【题解】CF#983 E-NN country

　　首先，我们从 u -> v 有一个明显的贪心，即能向上跳的时候尽量向深度最浅的节点跳。这个我们可以用树上倍增来维护。我们可以认为 u 贪心向上跳后不超过 lca 能跳到 u' 的位置， v 跳到 v' 的位置，这时只需要查询一下是否有 u' -> v' 的直达公交线路就可以确定出答案了。

　　如果 u 和 v 在一条链上，我们可以直接倍增获得答案，所以以下讨论均为 u != lca && v != lca 的情况。 若在节点 u 和 v 之间存在一条直达线路，说明有一条线路的起点在以 u 为根的子树内，重点在以 v 为根的子树内。即起点的dfs序 >= dfn[u] && <= dfn[u] + size[u] - 1, 终点的 dfs序 >= dfn[v] && <= dfn[v] + size[v] -1;这是一个二维限制的问题，暴力主席树就可以搞定……

#include <bits/stdc++.h>
using namespace std;
#define maxn 450000
#define INF 99999999
#define CNST 20
int n, m, q, Mul[maxn][CNST], gra[maxn][CNST];
int dfn[maxn], dep[maxn], bits[30];
int tot, timer, root[maxn], fa[maxn], size[maxn];

int read()

◆ **给定记录**:
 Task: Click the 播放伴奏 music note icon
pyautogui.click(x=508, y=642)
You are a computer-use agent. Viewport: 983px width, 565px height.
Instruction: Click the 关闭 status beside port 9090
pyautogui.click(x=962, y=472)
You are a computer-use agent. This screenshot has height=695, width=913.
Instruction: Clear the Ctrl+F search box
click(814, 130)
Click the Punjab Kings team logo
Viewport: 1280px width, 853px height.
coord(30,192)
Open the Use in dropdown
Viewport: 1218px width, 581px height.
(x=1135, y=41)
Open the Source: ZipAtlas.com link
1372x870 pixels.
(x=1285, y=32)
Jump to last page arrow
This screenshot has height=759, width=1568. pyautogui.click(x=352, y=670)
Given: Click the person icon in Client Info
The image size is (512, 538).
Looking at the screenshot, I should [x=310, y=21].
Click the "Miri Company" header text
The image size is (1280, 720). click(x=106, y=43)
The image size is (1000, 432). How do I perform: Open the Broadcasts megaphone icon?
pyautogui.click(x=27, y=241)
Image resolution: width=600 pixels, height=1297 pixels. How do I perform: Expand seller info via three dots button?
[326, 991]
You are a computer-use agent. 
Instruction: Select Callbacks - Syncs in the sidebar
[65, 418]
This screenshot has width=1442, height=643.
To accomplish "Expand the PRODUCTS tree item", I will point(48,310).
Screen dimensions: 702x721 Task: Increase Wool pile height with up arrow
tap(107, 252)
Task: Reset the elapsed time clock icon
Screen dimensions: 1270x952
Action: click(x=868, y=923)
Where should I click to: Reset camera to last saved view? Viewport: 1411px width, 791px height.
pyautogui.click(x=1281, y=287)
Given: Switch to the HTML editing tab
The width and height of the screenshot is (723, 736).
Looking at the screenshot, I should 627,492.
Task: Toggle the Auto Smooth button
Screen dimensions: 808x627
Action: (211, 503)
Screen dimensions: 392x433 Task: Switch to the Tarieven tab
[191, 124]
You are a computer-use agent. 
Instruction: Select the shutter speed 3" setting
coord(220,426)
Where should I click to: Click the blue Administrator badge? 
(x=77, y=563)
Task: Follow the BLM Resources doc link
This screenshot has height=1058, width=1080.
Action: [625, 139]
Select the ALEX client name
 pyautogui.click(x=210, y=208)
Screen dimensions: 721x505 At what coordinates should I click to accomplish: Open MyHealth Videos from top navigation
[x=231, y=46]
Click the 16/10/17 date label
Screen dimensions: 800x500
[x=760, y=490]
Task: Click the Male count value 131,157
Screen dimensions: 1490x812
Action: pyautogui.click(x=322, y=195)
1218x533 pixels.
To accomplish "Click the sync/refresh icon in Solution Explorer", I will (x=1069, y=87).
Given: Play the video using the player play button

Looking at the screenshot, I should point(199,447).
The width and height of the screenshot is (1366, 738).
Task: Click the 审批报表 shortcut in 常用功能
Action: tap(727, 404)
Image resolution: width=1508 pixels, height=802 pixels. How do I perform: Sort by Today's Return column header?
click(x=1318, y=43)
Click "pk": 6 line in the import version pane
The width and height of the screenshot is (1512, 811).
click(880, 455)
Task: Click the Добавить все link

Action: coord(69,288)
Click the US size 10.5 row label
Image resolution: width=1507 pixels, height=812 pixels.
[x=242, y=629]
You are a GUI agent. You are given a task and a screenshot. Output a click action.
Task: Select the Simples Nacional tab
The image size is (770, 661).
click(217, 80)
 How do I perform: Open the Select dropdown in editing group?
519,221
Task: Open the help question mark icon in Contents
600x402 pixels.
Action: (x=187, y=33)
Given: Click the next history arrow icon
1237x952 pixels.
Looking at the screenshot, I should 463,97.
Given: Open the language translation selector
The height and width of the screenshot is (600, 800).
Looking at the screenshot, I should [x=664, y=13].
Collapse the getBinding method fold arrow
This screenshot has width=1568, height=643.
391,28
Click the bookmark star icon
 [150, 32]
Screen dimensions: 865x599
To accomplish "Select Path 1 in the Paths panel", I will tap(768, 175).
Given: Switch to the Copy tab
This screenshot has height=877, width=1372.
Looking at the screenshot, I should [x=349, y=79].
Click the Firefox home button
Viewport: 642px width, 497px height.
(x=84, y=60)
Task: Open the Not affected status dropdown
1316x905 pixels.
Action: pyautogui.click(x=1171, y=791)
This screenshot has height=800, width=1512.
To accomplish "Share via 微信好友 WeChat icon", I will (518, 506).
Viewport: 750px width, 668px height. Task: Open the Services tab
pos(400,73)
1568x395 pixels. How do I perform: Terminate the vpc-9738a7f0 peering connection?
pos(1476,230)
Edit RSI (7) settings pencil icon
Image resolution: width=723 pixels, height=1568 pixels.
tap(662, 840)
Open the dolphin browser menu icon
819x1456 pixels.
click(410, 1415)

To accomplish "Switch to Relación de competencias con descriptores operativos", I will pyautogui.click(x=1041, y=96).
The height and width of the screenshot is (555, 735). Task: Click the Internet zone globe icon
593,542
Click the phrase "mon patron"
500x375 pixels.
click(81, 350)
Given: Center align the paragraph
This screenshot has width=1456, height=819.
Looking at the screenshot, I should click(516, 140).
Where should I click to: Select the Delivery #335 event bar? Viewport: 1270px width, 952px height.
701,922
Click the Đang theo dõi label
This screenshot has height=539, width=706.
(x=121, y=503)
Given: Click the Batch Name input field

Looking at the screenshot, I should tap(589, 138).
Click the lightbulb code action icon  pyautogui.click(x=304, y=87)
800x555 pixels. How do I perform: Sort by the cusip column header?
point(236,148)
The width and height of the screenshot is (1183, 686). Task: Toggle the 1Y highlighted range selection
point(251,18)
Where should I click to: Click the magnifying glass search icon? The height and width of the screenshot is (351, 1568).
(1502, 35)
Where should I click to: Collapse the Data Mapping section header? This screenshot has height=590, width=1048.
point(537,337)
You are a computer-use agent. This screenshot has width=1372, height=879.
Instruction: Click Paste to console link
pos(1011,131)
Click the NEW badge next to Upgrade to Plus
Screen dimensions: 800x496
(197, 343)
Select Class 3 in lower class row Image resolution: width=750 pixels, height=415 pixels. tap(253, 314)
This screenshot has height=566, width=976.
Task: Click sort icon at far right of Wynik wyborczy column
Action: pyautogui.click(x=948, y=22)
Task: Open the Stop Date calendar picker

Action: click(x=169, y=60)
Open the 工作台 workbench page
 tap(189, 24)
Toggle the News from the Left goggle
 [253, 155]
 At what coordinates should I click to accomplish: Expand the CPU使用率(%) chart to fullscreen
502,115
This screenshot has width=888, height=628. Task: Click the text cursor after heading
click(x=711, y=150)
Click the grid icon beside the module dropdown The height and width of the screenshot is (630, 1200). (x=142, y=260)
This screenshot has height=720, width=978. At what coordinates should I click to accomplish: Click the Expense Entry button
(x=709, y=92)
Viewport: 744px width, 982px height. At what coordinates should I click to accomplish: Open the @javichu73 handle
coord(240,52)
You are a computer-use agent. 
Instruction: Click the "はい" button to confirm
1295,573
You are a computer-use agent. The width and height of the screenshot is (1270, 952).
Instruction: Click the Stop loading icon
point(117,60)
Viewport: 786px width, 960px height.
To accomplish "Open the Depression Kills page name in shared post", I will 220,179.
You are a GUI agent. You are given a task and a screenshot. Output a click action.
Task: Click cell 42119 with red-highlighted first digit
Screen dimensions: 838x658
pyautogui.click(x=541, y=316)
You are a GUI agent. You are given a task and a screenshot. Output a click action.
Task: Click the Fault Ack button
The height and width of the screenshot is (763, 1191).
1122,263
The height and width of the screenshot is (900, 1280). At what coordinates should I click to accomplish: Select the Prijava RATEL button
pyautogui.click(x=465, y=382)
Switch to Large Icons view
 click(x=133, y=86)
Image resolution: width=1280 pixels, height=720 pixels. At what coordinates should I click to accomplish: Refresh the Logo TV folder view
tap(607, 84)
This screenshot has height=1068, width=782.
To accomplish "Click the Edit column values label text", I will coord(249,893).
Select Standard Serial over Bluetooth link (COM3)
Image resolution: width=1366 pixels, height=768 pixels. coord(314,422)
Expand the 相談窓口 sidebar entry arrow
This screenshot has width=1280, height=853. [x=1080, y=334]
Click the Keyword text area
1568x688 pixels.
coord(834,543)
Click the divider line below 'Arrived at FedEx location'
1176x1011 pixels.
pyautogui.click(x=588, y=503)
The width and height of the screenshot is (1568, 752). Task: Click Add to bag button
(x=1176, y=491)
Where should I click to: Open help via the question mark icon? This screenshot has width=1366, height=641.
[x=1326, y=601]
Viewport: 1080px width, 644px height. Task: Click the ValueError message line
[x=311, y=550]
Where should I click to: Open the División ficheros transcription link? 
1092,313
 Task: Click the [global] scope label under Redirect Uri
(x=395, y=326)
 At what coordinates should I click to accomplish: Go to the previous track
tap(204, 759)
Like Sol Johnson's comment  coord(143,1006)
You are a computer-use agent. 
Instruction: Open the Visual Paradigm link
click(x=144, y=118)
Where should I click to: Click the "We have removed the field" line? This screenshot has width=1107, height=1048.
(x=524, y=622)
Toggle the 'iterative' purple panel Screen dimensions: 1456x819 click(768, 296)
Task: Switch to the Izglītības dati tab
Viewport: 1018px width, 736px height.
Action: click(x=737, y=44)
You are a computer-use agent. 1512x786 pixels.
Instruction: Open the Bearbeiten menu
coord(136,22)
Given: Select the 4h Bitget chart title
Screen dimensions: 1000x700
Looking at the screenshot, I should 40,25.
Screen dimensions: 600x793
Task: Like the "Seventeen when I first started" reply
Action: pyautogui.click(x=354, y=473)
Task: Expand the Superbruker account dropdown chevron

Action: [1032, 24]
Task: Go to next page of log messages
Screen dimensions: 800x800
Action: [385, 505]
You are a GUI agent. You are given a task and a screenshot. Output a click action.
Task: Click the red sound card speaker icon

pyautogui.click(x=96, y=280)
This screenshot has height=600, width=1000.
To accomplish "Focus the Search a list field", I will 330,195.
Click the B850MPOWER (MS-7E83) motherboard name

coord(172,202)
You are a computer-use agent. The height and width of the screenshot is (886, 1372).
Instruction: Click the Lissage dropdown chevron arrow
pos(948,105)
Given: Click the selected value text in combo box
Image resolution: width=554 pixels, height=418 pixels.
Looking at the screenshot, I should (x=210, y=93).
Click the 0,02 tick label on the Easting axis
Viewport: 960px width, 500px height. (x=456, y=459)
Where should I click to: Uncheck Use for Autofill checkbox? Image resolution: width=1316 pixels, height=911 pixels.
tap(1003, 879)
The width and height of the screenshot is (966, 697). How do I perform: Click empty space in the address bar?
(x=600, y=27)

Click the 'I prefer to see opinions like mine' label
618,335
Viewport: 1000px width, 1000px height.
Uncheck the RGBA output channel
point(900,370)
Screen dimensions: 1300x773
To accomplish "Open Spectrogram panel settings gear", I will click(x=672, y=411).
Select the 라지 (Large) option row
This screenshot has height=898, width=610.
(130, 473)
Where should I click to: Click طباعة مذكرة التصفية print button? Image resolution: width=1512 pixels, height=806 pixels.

◆ **练习任务**:
**1.** 根据这篇题解，从 u 走到 v 时采用的贪心策略是什么？
**2.** 请从这篇题解末尾的“int read()”处续写代码。

◆ **参考答案**:
**1.** 能向上跳的时候，尽量向深度最浅的节点跳。

**2.**
{
    int x = 0, k = 1;
    char c; c = getchar();
    while(c < '0' || c > '9') { if(c == '-') k = -1; c = getchar(); }
    while(c >= '0' && c <= '9') x = x * 10 + c - '0', c = getchar();
    return x * k;
}

struct edge
{
    int cnp, to[maxn], last[maxn], head[maxn];
    edge() { cnp = 2; }
    void add(int u, int v)
    { to[cnp] = v, last[cnp] = head[u], head[u] = cnp ++; }
}E1, G;

struct edge1
{
    int u, v;
    edge1(int _u = 0, int _v = 0) { u = _u, v = _v; }
    friend bool operator <(const edge1& a, const edge1& b)
    { return (dfn[a.u] != dfn[b.u]) ? dfn[a.u] < dfn[b.u] : dfn[a.v] < dfn[b.v]; }
}e[maxn];

struct node 
{ 
    int u, num; 
    node(int _u = 0, int _num = 0)
    { u = _u, num = _num; }
};

struct node1
{
    int sum, ls, rs;
}T[maxn * 28];

void dfs(int u)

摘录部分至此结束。